Annales Geophysicae 27, 4097-4104, 2009
in: R. Forsyth, R. Harrison, J. Luhmann, B. Fleck and C. St Cyr (eds.)
Three Eyes on the Sun−Multi−spacecraft studies of the corona and impacts on the heliosphere (STEREO−3/SOHO−22 Workshop)
© Authors 2009
SMEI direct, 3-D-reconstruction sky maps, and volumetric analyses, and their comparison with SOHO and STEREO observations
B.V. Jackson, P.P. Hick, A. Buffington, M.M. Bisi, J.M. Clover
Center for Astrophysics and Space Sciences, Univ. of California San Diego, La Jolla, CA, USA
In this paper we present the results of the analysis of the late January 2007
Coronal Mass Ejection (CME) events recorded by the Solar Mass Ejection Imager
(SMEI), the Solar TErrestrial RElations Observatory (STEREO), and the SOlar and
Heliospheric Observatory (SOHO) spacecraft. This period occurs when the two
STEREO spacecraft views are from close to Earth, and thus the views from both
SMEI and the STEREO outer Heliospheric Imagers (HI-2s) coincide.

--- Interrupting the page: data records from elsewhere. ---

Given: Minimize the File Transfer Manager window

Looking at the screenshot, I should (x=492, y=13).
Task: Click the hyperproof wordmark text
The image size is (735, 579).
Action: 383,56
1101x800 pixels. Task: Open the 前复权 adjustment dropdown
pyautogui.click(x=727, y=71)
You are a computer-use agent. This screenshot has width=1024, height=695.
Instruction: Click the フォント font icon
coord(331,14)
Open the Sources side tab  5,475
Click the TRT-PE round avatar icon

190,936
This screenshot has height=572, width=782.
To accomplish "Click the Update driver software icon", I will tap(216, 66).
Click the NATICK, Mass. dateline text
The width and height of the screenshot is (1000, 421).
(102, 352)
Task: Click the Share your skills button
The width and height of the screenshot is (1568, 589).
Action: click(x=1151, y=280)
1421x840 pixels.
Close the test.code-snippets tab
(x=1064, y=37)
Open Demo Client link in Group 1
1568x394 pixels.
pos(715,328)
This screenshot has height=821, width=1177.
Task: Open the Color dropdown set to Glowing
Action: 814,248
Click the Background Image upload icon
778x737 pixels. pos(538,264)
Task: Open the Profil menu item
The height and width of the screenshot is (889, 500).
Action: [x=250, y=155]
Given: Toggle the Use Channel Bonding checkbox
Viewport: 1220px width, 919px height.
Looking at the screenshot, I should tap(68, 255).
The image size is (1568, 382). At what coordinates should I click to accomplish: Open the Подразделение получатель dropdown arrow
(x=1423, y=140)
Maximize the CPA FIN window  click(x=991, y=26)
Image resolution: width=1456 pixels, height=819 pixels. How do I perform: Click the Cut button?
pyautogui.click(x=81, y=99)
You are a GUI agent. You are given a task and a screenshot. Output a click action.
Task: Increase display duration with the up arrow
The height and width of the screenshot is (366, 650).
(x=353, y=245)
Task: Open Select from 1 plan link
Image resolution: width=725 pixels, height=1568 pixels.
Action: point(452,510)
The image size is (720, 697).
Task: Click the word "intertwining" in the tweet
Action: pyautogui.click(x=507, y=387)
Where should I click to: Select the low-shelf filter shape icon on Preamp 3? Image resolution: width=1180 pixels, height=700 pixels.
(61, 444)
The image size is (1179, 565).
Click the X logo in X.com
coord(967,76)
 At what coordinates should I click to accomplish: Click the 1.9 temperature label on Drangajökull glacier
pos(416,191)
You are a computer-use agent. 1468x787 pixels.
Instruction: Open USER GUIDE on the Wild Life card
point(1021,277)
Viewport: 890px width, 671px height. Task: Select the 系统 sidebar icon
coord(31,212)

Three-dimensional (3-D) analyses derived from SMEI data show many CMEs that
have also been studied by others using short-term image subtractions
(image-differencing techniques). During this interval we map several CME
structures that are observed in both SMEI and the STEREO-A HI instruments.
SMEI brightness analyses provided by short-term image subtractions
(“difference images”) and, alternatively, subtractions of a mean-brightness
fit over a long-time duration, both show the extents of the CMEs travelling
outward above the East limb that erupted from the Sun on 24 and 25 January 2007.
The SMEI 3-D-reconstructions not only enhance distinct features within the CME
events, but also reconcile difference-imaging results with those where a
long-term base has been removed. In the January 2007 example the structure as
mapped by CME difference images traces the sharp intensity gradients at the
front of the CMEs; generally brighter ejected material follows behind the
location of the CME front, but shows poorly in these because of its larger
angular extent. Using the long-duration background removal enables SMEI’s 3-D
analysis to determine a mass for this CME sequence North of the ecliptic.